'''

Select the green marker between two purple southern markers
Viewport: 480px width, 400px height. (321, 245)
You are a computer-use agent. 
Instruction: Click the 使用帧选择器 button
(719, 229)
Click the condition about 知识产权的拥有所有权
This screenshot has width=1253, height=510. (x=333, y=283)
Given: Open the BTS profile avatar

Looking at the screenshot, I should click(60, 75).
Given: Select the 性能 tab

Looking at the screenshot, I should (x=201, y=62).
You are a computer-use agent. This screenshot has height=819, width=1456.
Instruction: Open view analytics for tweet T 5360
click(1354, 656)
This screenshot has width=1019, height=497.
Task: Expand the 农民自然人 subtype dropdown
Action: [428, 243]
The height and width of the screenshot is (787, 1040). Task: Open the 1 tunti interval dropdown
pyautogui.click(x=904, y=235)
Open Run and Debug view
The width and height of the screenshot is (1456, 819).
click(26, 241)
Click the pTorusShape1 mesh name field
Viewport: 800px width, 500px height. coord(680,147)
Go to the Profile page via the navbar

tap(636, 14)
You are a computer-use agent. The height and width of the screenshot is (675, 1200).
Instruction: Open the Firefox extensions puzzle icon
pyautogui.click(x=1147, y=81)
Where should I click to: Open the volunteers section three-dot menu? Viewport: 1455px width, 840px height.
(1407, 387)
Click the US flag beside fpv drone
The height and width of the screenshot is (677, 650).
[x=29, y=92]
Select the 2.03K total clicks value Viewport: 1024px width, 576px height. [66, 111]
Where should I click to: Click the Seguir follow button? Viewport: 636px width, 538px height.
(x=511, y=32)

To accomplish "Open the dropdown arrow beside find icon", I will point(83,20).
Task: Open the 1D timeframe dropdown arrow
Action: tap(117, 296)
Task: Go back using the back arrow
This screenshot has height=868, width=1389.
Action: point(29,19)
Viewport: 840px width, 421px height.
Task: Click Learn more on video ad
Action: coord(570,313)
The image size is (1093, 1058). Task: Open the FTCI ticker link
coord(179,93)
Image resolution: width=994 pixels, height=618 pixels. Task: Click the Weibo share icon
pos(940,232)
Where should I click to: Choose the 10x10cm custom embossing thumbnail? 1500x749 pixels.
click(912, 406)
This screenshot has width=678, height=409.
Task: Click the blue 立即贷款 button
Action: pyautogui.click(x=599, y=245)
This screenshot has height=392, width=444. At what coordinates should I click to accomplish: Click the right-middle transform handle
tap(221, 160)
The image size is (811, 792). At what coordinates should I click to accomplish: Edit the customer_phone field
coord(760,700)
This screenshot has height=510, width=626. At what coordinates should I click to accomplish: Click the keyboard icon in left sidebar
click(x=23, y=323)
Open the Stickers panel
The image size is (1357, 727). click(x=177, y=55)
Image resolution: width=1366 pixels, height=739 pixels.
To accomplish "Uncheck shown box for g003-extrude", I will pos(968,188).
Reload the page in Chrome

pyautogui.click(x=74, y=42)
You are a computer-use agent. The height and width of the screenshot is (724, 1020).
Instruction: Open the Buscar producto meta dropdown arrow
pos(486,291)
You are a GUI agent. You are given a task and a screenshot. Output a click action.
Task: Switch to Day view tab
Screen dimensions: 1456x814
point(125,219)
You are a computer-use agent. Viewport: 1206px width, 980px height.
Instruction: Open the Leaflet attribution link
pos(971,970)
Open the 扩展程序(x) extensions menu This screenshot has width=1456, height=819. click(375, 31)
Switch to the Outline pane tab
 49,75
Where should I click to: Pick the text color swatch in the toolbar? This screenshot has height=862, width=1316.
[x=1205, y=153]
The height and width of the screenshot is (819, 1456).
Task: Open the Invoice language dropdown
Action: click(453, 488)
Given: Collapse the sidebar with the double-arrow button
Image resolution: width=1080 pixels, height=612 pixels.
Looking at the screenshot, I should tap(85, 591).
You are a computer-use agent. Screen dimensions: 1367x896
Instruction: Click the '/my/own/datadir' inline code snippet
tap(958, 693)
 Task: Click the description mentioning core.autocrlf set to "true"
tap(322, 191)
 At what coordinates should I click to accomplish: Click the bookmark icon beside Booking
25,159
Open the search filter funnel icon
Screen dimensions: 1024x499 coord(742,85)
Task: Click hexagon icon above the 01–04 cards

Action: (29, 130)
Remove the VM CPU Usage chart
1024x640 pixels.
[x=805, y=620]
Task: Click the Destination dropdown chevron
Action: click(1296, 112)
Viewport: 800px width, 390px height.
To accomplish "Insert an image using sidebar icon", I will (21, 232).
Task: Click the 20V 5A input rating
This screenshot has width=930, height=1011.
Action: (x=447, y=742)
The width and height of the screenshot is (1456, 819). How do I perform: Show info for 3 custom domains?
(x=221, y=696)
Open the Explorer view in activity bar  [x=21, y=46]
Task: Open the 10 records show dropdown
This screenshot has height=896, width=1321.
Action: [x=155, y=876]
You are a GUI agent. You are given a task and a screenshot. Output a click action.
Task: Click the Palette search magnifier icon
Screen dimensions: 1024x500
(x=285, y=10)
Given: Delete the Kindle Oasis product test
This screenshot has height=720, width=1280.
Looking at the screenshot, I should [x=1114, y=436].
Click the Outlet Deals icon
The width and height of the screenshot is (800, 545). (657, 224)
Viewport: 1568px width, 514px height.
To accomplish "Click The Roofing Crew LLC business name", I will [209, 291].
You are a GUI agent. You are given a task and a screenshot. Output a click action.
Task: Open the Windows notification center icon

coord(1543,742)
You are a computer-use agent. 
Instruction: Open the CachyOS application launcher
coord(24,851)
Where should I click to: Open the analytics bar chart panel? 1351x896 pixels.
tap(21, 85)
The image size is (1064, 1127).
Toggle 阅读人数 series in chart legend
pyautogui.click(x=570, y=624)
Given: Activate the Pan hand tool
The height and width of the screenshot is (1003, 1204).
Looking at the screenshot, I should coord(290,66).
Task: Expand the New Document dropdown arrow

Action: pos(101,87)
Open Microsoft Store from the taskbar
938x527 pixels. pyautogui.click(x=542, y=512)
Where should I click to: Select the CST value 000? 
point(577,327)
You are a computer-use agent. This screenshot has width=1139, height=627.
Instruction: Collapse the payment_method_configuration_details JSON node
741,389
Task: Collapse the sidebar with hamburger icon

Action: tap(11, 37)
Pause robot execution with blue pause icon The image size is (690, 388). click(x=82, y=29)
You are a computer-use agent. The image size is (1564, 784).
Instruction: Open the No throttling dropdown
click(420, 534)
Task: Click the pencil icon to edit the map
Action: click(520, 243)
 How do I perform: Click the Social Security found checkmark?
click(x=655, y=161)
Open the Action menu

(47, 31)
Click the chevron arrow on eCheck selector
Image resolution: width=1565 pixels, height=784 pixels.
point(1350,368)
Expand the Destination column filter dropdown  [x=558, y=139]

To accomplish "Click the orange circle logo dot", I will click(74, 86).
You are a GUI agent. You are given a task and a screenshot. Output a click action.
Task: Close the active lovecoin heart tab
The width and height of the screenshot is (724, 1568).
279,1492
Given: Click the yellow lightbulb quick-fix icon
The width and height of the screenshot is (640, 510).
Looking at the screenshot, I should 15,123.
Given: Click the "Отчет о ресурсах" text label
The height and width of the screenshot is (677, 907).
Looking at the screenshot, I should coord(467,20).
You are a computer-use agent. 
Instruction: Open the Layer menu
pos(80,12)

'''

Task to complete: Please retype the stretch of the entries above from the very first line through the line containing "Looking at the screenshot, I should click(60, 75).", with both ends included.

Written solution:
Select the green marker between two purple southern markers
Viewport: 480px width, 400px height. (321, 245)
You are a computer-use agent. 
Instruction: Click the 使用帧选择器 button
(719, 229)
Click the condition about 知识产权的拥有所有权
This screenshot has width=1253, height=510. (x=333, y=283)
Given: Open the BTS profile avatar

Looking at the screenshot, I should click(60, 75).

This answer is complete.